Tasks for this exercise ▸
1 – In the futumorphism thread, which JavaScript feature does the answer say best models a lazily consumed list?
2 – Please continue the thread on translating a futumorphism into a JavaScript loop, starting right after its last sentence.

Document passage ▸
——
Express a futumorphism specialized to lists as an imperative loop

Question

I've been trying to translate this recursive Haskell implementation of a futumorphism specialized to Lists

futuL :: (a -> Maybe (b, ([b], Maybe a))) -> a -> [b]
futuL f x = case f x of
  Nothing -> []
  Just (y, (ys, mz)) -> y : (ys ++ fz)
    where fz = case mz of
      Nothing -> []
      Just z -> futuL f z

into an imperative Javascript loop. It is remarkably difficult (at least for me):

const None = ({type: "Option", tag: "None"});
const Some = x => ({type: "Option", tag: "Some", runOption: x});

const arrFutu = coalg => x => { // futuL f x
  const acc = []; // ~ fz

  while (true) {
    let optX = coalg(x); // f x

    switch (optX.tag) { // case
      case "None": return acc; // Nothing -> []

      case "Some": {
        let [y, [ys, optX_]] = optX.runOption; // Just (y, (ys, mz))

        switch(optX_.tag) {
          case "None": {
            arrPushFlat(acc) ((ys.unshift(y), ys)); // y : (ys ++ [])
            return acc;
          }

          case "Some": { // y : (ys ++ futuL f z)
            arrPushFlat(acc) ((ys.unshift(y), ys)); 
            x = optX_.runOption;
            break;
          }

          default: throw new UnionError("invalid tag");
        }

        break;
      }

      default: throw new UnionError("invalid tag");
    }
  }
};

I have a difficult time to parse the Haskell code mentally, especially the where part containing the recursive call. I guess this call isn't in tail position, therefore I need an explicit stack (acc) for my JS loop.

Is my translation correct?

Answer 1

Because Haskell is lazy, one can start consuming the beginning of the list returned by the "futu" before the rest has been calculated. In Javascript terms, this is best modeled with generators.
——
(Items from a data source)
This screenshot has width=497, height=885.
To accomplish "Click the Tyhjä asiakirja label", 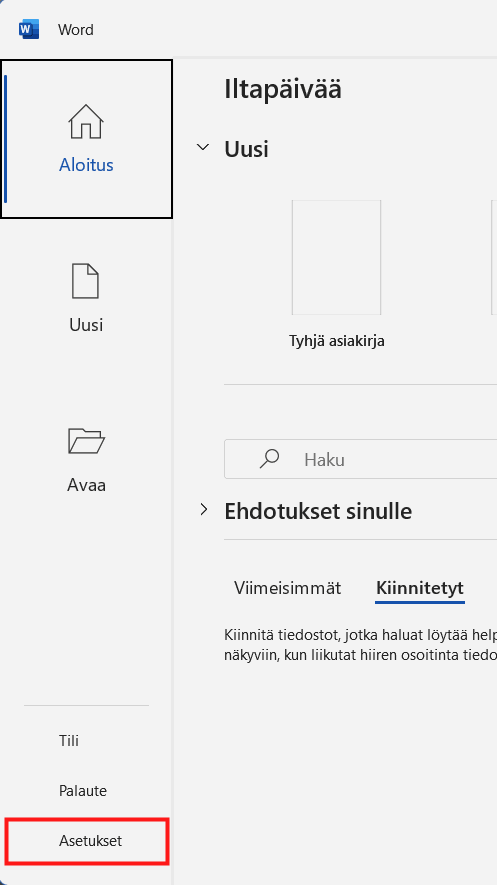I will (x=337, y=341).
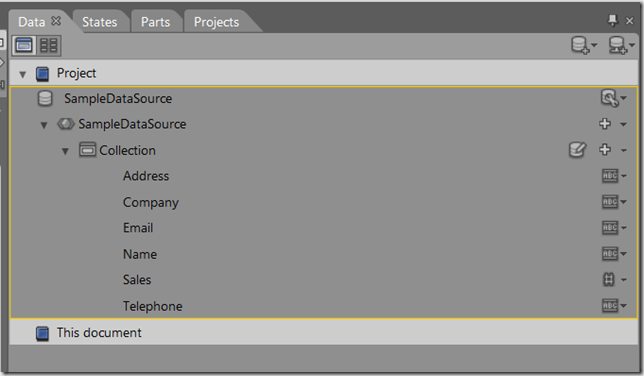Switch to List Mode view icon
644x376 pixels.
(x=24, y=45)
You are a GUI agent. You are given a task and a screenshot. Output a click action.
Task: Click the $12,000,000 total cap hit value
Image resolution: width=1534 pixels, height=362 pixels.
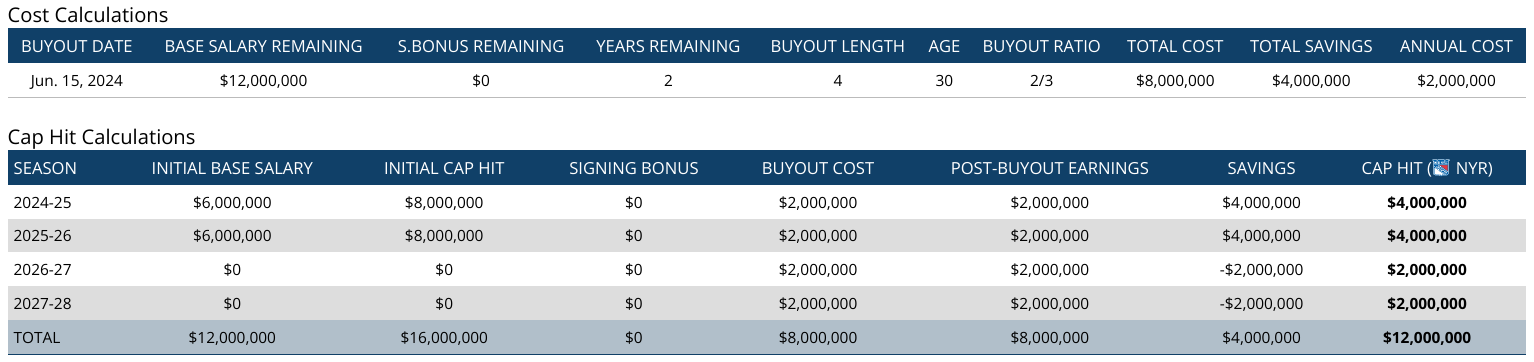point(1427,338)
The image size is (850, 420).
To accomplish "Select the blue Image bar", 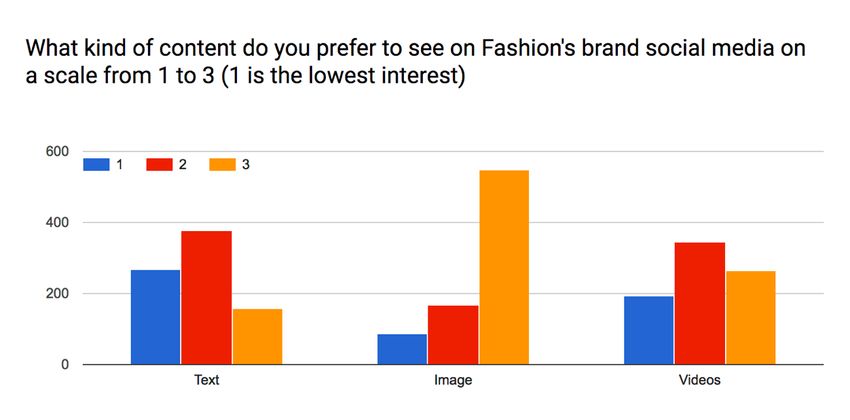I will pyautogui.click(x=402, y=349).
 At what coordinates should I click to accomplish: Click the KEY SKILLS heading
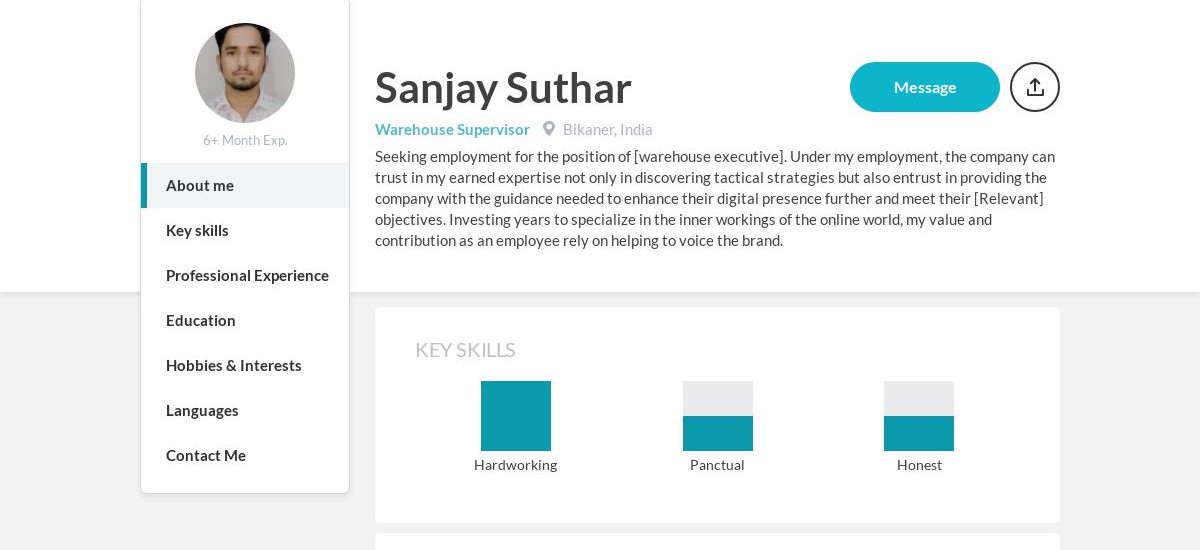click(x=465, y=350)
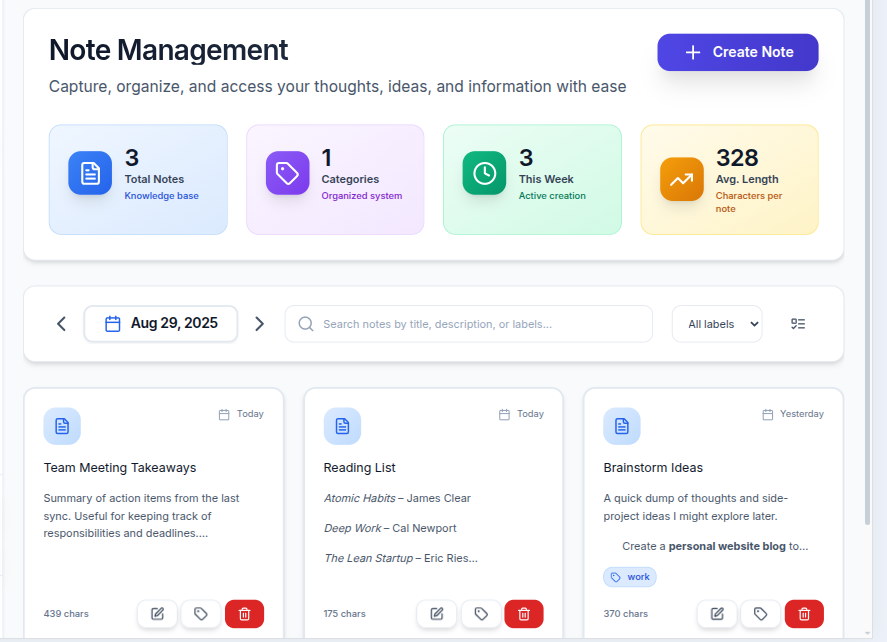Viewport: 887px width, 642px height.
Task: Edit the Reading List note
Action: click(x=437, y=614)
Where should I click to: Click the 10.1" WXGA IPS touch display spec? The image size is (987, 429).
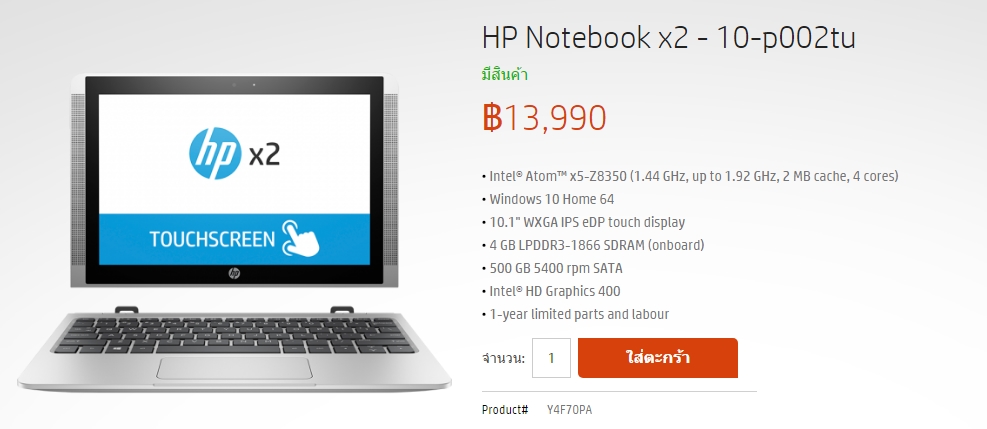584,222
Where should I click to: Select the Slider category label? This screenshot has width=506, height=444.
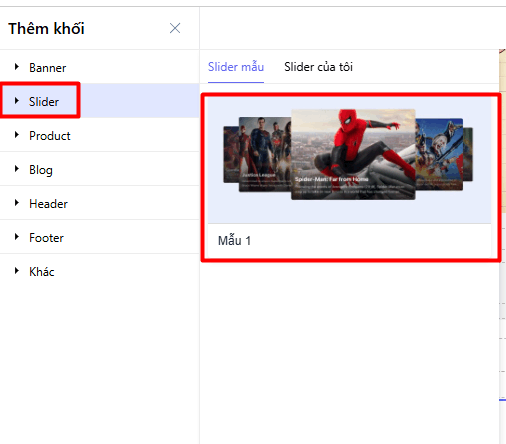coord(44,102)
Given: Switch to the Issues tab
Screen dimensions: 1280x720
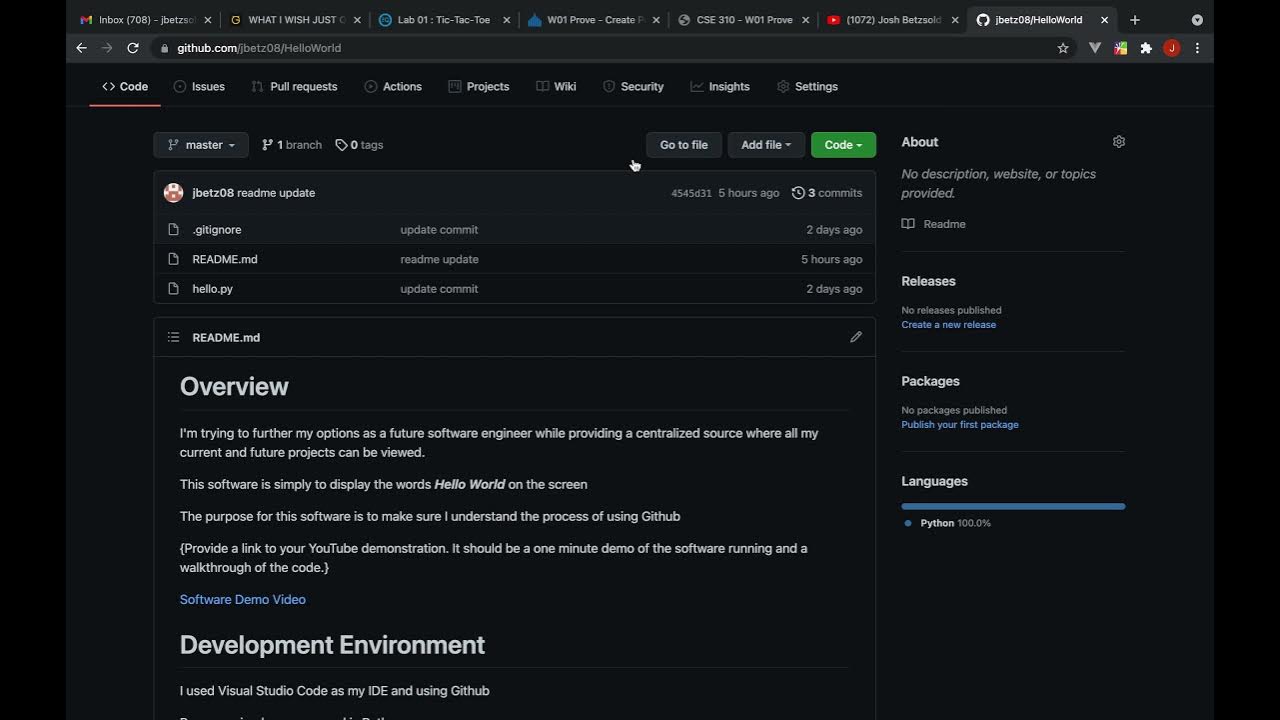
——
Responses in order ▸
1 – Generators.

2 –
For example (for simplicity, I used null values to represent the Nones):

const arrFutu = coalg => function*(seed) {
    while (true) {
        const next = coalg(seed);
        if (next) {
            // Maybe (b, ([b], Maybe a)), using null for None & flattening nested tuple   
            const [item, items, nextseed] = next; 
            yield item;
            yield* items;
            // Maybe a, using null for None 
            if (nextseed) { 
                seed = nextseed;
                continue; // Continue iterating if the seed isn't null.
            }
        } 
        return;
    }
}

With an example coalgebra like:

const coalg1 = seed => {
    if (seed < 5) {
        return ['a', ['a','a'], seed + 1];
    } else if (seed < 10) {
        return ['b', ['b','b'], seed + 1];
    } else if (seed == 10) {
        return ['c', ['c'], null];
    }
    return null;
}

for (const x of arrFutu(coalg1)(0)) {
    console.log(x);
}

for (const x of arrFutu(coalg1)(20)) {
    console.log(x);
}

It would be nice to make the futu recursive instead of iterative, but it seems Javascript tail call optimization doesn't work with generators.

---

By the way, even if the Haskell code isn't tail recursive, the recursion is "guarded": the recursive call happens within one or more data constructors (here, list constructors) and the call can be delayed until the constructors have been "peeled away" by the client when he is consuming the returned list.